Cover, ‘Negro Anthology’
For Negro Anthology, Cunard assembled sociological essays, testimonies, raw archive material, press reports, literary extracts, photographs, sheet music, statistics, poetry, political speeches, proverbs and pamphlets about the plight of black people with an emphasis on racist America. She did so by bringing together a very diverse group of authors: women, men, activists, artists, African-Americans, Europeans, Africans, Latin Americans, sports people, journalists, anthropologists, historians, musicians, writers, poets, singers, academics, and militants.
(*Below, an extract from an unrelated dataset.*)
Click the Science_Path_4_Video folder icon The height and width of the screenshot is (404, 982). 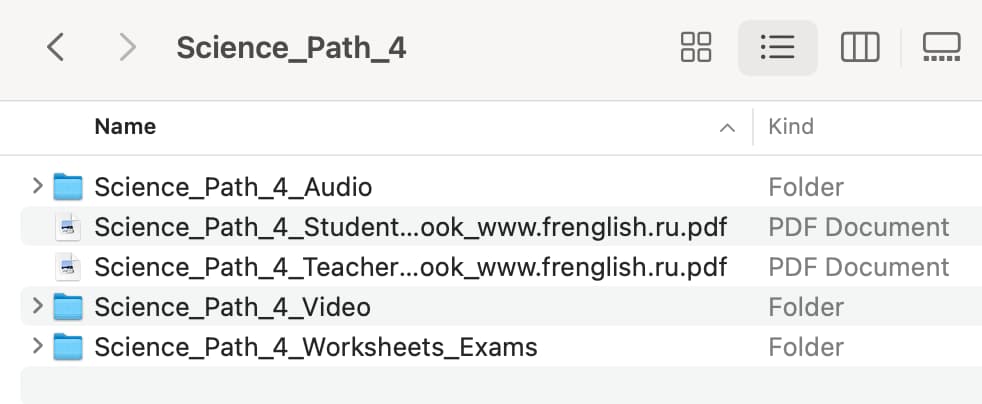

This compilation of inter-racial, international and cross-cultural pursuit is what Paul Gilroy refers to as the Black Atlantic — a phrase to which the title of this exhibition refers.
Cunard had been sensitized to questions concerning colonialism and race through her periodic lover (an affair that continued intermittently until 1935) and Hours Press associate, the African-American jazz singer and raggy pianist Henry Crowder, and it is dedicated to him, as it was through Crowder that Cunard discovered the brutality suffered by black Americans at that time. Her goal for the book was to oppose that brutality, along with all other forms of institutional racism.

Portrait of Nancy Cunard by Barbara Ker-Seymer (nd)
This opposition to the oppressive social and political conditions of the time was not completely unprecedented in white European culture. Virginia and Leonard Woolf had already published anti-imperial material and the Surrealists had been actively fighting colonization. But Cunard was deeply involved with the Surrealists, having had a two-year (1926-28) love affair with Louis Aragon, and one with René Crevel, the bisexual writer expelled from Surrealism (1923) for homosexuality, and she organized the screening of Luis Buñuel’s scandalous film “L’Age d’Or” (1930) in London when it was censored in France. But her Negro Anthology offered to the reader the widest range yet of texts on the subject of the condemnation of – and resistance to – racist conditions.
Artistically, I delighted in the breezy artist covers that Len Lye and others made for Hours Press, Cunard’s small printing press set up in a rustic farmhouse in La Chapelle-Reanville and then on the Rive Gauche at 15 rue Guenegaud.
Also on the affirmative side, in a section called Negro Star, Cunard presented forty-five photographs of trans-cultural black artists. She also included scholarly texts on African art and illustrated them copiously with African ceremonial objects from private collections like Paul Guillaume’s (the art dealer who had organized the important exhibition Première Exposition d’Art Nègre et d’Art Océanien in 1919 with a catalogue essay by Guillaume Apollinaire) and from public ones: the British Museum, the Trocadéro Ethnography Museum and the Belgian Congo Museum of Tervuren. Thus making this anthology a monument to black art history and a major pan-African work.
Black Atlantic by Nancy Cunard continues at the Musée du quai Branly (37 Quai Branly, Paris, France) through May 18.